Don’t believe me that age is an important factor in effective communication, even in the same language? Check out this Saturday Night Live skit, “Gen Z Hospital.” Your appreciation of this skit will largely depend on the year you were born. Similarly, different upbringings, experiences, education, and culture can also quietly degrade comprehension rates, sometimes to the point of failure. (Applied Clinical Informaticists often see this cultural boundary when translating across clinical and administrative realms, which both have their own culture and terminology.)
And so, to overcome these differences across different languages — for both Kitchen Language and High-Risk Language scenarios — good interpreters need to know how different people speak and write. They need to know different cultures and subcultures, and the specific context and nuances of the language they use in each culture.
I think this may be why I notice a lot of multicultural, polylingual people in Applied Clinical Informatics. Even in English, this sort of cross-cultural interpretation requires an understanding of two different cultures: Clinical and Information Technology (IT).

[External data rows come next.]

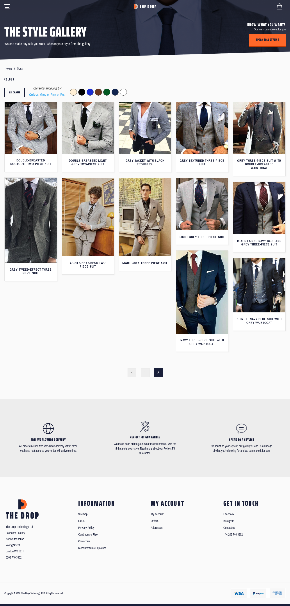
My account (157, 514)
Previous (132, 372)
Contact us (84, 541)
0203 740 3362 (13, 557)
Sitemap (82, 514)
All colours (14, 92)
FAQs (81, 521)
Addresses (157, 527)
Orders (154, 521)
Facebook (228, 514)
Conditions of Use (88, 534)
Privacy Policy (86, 527)
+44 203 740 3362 (233, 534)
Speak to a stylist (267, 39)
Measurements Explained (92, 548)
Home (8, 68)
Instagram (228, 521)
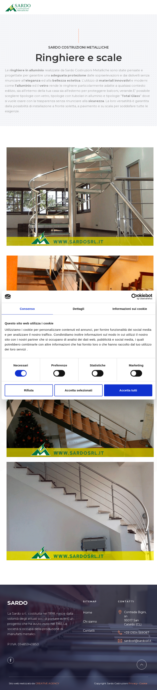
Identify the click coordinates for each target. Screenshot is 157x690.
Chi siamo (90, 621)
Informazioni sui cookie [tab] (129, 308)
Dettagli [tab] (78, 308)
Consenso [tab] (27, 308)
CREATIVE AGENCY (47, 683)
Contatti (89, 630)
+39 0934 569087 (136, 632)
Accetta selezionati (78, 390)
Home (87, 612)
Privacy (133, 683)
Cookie (143, 683)
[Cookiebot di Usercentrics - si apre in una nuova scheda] (134, 296)
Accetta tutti (128, 390)
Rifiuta (29, 390)
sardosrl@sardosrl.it (137, 641)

And then once you have mastered the art of interpreting the culture and language of both sides, you can then become even more helpful when you add clinical architecture to your repertoire, developing new terminology and documented ‘blueprints’ that meet the needs of both sides:
In closing, I’d say a bilingual (or polylingual), multicultural upbringing can serve as an excellent model for the same interpretation functions that Applied Clinical Informaticists provide in their daily work. It would be interesting to do some formal research into these concepts, to help confirm the value of this sort of early training.